When is the destructor called in C++?

Question

I'm trying to understand why the destructor is called in the following code.

I guess the function f() triggers somehow the destructor, but I can't figure out why.

#include <iostream>
using namespace std;

class c {
    int* p;

public:
    c() { p = new int(1); }
    void display() { cout << *p << endl; }
    ~c() { delete p; }
};

void f(c){};

void main() {
    c o;
    f(o);
    o.display();
    getchar();
}

The output is -572662307 and, at the end, this runtime exception is thrown: CrtIsValidHeapPointer(block). The destructor was called and the pointer at that specific address, deleted.

Answer 1

f()'s input parameter is taken by value, so a copy of o gets made when f(o) is called. That copy is destructed when it goes out of scope when f() exits.
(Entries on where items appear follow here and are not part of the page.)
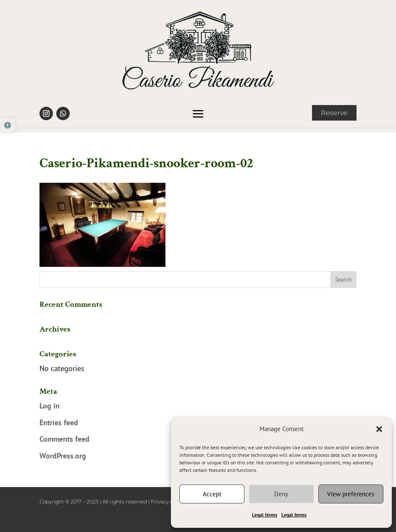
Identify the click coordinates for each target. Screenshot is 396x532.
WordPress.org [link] (63, 456)
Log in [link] (50, 406)
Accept (212, 494)
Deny (281, 494)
Your c class is violating the Rule of 3 by not defining a copy constructor or a copy assignment operator. So the copied c object inside of f() will end up holding the same p pointer value as the o object in main(). When the copy is destroyed, its destructor frees the int, leaving o in main() with a dangling pointer to invalid memory, and the subsequent call to o.display() will have undefined behavior. You need to implement proper copy sematics in your c class:

class c {
    int* p;

public:
    c() { p = new int(1); }
    c(const c &src) { p = new int(*(src.p)); }
    ~c() { delete p; }

    c& operator=(const c &rhs) { *p = *(rhs.p); return *this; }

    void display() const { cout << *p << endl; }
};